Additional lengths and costs have incurred to the I-5 routing thanks to diverting to the east of Bakersfield rather than the more appropriate west, for this we have the increasingly obviously flawed "Central Valley first" approach pushed by the Obama administration to thank. However, given what looks strongly like corruption on the part of the Authority's board, one wonders if the Federal requirement to start in the Central Valley was actually requested by the Authority in order to give it political cover.

Automobile pollution helps spawn tornadoes

Tornadoes and hailstorms may take the weekends off during the muggy summer months, according to a new study that reveals new ways human activity can inadvertently sway weather.

Scientists analyzed summertime storm activity in the eastern U.S. from 1995 to 2009 using data collected by the National Oceanic and Atmospheric Administration's Storm Prediction Center.

They discovered that tornadoes and hailstorms occurred at a rate of about 20 percent above average during the middle of the week. In contrast, the phenomena occurred at a rate of roughly 20 percent below average on the weekend.

The findings proved statistically significant—not just a random pattern—and matched up well with similar cycles seen in other kinds of storms, the study authors say.

The team then investigated Environmental Protection Agency air-quality monitoring data and noted that human-made, summertime air pollution over the eastern U.S. peaks midweek.
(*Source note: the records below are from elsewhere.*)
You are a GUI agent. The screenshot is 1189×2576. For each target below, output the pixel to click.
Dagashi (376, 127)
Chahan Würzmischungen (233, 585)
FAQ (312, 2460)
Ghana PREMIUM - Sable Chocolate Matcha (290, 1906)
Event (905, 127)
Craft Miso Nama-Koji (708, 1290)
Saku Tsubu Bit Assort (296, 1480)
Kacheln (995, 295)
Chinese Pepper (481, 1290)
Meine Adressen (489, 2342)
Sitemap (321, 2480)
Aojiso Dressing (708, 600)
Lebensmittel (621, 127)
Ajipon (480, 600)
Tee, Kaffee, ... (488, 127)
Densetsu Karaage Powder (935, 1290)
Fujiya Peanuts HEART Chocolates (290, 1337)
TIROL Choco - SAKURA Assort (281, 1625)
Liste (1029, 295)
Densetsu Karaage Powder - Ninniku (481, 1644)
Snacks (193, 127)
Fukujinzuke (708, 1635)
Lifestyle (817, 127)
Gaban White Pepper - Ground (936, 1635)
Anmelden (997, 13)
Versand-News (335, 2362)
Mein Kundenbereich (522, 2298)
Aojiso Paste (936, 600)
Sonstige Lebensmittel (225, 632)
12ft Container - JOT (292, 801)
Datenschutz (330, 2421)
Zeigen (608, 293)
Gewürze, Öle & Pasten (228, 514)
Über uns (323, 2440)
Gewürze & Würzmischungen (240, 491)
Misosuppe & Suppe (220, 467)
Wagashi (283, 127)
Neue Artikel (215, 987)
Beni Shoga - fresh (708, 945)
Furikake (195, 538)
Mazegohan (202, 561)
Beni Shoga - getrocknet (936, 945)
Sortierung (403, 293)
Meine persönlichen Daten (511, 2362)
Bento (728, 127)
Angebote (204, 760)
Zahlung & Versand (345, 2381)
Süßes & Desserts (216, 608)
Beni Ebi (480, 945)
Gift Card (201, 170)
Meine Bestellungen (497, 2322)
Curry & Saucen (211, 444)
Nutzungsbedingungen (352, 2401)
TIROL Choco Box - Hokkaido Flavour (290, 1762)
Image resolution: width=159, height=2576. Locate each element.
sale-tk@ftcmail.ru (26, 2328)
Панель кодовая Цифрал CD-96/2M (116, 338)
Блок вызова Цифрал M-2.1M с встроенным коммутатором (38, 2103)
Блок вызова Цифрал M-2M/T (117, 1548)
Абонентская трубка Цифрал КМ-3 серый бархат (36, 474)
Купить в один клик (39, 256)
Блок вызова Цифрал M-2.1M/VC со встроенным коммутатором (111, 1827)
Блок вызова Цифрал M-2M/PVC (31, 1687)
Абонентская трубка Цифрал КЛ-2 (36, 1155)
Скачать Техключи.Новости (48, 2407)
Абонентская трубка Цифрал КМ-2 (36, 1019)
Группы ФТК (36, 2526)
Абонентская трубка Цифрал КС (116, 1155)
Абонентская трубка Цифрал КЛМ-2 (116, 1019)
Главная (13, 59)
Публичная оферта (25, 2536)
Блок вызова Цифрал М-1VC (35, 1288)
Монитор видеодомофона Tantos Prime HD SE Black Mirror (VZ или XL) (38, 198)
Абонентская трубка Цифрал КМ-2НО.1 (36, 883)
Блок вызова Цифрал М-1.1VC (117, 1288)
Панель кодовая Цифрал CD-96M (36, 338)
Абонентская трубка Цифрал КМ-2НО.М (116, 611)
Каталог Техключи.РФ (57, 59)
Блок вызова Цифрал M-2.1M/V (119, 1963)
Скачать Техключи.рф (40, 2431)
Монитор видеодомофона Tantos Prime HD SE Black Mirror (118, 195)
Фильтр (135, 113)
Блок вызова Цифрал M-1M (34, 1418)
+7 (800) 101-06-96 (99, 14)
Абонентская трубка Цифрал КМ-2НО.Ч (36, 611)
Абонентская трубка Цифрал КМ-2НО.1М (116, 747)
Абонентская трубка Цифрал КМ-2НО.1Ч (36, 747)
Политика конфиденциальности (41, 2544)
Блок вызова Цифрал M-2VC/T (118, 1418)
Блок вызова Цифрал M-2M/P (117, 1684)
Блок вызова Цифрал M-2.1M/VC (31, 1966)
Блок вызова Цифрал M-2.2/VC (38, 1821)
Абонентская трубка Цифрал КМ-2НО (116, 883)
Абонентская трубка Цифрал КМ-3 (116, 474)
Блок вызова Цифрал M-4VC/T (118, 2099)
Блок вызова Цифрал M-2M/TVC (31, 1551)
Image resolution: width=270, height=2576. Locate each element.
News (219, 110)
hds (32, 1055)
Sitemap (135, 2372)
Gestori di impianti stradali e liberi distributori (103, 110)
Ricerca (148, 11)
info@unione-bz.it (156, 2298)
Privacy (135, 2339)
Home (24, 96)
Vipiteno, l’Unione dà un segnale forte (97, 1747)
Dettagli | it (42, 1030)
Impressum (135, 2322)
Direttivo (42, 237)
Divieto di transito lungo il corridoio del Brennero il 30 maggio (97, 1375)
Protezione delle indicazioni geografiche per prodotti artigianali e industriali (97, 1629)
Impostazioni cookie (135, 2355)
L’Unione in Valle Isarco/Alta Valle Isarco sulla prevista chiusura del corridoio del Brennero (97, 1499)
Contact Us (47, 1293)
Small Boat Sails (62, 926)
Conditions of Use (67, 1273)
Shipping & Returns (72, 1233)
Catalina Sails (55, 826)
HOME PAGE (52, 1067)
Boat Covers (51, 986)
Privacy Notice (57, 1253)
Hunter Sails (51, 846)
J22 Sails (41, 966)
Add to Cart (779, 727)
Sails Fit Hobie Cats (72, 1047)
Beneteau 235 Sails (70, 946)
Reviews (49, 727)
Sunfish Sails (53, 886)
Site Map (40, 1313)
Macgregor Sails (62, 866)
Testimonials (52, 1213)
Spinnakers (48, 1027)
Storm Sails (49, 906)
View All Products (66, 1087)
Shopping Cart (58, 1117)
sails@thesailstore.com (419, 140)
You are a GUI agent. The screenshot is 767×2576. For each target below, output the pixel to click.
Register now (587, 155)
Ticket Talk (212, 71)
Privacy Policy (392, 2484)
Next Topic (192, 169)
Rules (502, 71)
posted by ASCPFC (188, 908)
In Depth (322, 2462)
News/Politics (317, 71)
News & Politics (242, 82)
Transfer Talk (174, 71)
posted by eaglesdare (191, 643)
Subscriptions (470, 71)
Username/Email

The cycle is linked to more human-made pollution created during the five-day workweek, such as commuters driving to and from work.

More at the link. I'm joking, of course, about it being the best argument for the midwest high speed rail plan, however, it strikes me that it is still a good one. With annual damages from tornadoes resulting in billions of dollars in damage and numerous fatalities, the positive externalities of even a minor reduction in number and severity would, over the life of the system, more than repay the public investment cost.